Efraím Otero no fue solo el poeta o juglar, satírico y burlón que admiramos en sus “versos melánicos”. Muchos de los poemas consignados en su libro “Presencia desde el tiempo”, por ejemplo, son de factura clásica, amorosos y tiernos, tristes o melancólicos, nostálgicos, que trascienden a veces más allá de lo psíquico para colocarse en el plano espiritual de lo ultraterreno. En algunos se aprecian los contrastes de la vida y la muerte, entre la vida que nace y la muerte que anuncia la despedida inevitable;; poemas que hablan del amor y el desamor, del placer y lo displacentero, que plantean en el lenguaje elevado de la poesía los dilemas eternos que enfrentan los instintos tanático y erótico discutidos por Freud en los años veinte del siglo pasado, y estudiados en siglos anteriores por los filósofos griegos a quienes intrigaba el contraste entre la esencia del amor y la del odio.

En el “Soneto al hijo” el poeta y doctor Otero resume bien y de manera filosofica su forma de pensar sobre estos temas en versos clásicos de singular belleza.
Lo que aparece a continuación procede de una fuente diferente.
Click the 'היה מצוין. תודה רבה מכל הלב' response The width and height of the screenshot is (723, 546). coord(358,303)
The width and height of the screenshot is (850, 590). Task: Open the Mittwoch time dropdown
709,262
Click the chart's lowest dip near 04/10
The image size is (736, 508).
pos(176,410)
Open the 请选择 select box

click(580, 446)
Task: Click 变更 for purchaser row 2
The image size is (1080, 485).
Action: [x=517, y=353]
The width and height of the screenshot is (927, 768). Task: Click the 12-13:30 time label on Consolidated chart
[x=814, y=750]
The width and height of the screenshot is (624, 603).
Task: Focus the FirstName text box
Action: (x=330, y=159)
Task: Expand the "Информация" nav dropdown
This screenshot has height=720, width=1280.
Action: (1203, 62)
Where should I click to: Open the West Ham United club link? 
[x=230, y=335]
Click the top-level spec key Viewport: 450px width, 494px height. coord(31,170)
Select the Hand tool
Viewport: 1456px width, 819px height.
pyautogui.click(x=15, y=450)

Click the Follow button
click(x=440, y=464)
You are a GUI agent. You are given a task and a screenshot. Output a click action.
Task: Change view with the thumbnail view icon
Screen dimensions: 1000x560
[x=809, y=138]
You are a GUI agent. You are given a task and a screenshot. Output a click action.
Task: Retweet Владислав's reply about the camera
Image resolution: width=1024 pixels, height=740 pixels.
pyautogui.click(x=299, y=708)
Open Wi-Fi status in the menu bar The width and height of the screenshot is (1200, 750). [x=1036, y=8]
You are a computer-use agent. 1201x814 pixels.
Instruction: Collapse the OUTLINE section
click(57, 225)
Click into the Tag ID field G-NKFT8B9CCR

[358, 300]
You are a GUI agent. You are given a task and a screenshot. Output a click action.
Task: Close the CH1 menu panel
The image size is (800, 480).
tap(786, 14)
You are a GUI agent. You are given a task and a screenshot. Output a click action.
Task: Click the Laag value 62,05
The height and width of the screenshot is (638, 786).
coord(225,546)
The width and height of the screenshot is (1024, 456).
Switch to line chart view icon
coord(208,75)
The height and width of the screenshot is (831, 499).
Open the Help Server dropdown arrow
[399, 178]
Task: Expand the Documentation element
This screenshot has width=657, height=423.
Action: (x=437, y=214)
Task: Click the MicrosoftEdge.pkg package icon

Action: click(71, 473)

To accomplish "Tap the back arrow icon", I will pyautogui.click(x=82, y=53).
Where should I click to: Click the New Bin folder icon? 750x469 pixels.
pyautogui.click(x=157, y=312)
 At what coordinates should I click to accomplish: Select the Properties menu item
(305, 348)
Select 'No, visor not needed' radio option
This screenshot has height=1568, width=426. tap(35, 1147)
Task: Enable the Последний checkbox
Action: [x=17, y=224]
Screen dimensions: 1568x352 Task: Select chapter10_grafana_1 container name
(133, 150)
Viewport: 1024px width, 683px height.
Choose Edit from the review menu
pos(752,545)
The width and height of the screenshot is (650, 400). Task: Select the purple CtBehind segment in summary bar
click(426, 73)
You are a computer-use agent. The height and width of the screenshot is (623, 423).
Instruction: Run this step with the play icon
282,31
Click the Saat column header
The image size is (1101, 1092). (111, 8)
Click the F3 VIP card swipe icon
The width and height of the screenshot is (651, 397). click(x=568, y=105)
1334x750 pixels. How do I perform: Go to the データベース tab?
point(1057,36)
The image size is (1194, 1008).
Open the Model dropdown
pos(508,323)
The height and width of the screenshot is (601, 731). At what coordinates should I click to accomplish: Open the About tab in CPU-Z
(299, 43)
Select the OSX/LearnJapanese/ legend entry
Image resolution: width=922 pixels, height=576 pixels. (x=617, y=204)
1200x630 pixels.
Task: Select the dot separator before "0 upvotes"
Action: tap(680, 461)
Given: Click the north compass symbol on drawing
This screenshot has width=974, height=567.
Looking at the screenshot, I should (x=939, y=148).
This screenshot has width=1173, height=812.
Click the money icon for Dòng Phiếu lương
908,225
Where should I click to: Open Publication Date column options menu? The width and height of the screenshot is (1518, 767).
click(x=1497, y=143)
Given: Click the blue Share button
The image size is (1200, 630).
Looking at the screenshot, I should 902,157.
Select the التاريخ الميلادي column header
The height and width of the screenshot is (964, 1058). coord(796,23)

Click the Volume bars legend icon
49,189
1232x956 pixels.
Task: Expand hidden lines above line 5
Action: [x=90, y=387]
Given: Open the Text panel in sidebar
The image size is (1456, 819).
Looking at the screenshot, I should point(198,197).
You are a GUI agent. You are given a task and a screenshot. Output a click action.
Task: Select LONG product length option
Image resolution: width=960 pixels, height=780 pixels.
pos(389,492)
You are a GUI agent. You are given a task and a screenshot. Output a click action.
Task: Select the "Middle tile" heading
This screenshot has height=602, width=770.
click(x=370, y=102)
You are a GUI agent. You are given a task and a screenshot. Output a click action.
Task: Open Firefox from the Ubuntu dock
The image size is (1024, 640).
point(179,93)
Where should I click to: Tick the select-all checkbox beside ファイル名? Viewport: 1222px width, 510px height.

Dice así:

“Mi mirada se asoma por tu frente
y en tu frente se encuentra detenida
pues, desde allí, comprende que la vida
se va escapando inexorablemente.
Ya que tu ser proyecta, de repente,
la experiencia de amor, la fe sentida,
la sed vital, la lucha prometida,
la ambición de futuro en el presente.
Algo de mi ensoñar, que en tí se esconde,
cuando te llamo “hijo” me responde
y hace temblar mi voz cuando te nombra
pues, cuanto quise ser, en tí se vierte:
y vamos, tú a la vida, yo a la muerte,
como la luz, seguida de la sombra.

Al terminar el periplo de una vida fructífera y brillante que en algunos de sus aspectos más notables he querido evocar con afecto en esta noche, Efraím, mi inmejorable amigo, muy seguramente penso al pasar orgulloso y satisfecho la hoja final del libro de su vida, que ese libro, el mejor de sus libros, había sido admirablemente bien escrito.


1 Miembro Honorario, Academia Nacional de Medicina. Sesión Solemne de homenaje al Académico Efraim Otero Ruíz (4 de diciembre de 2014).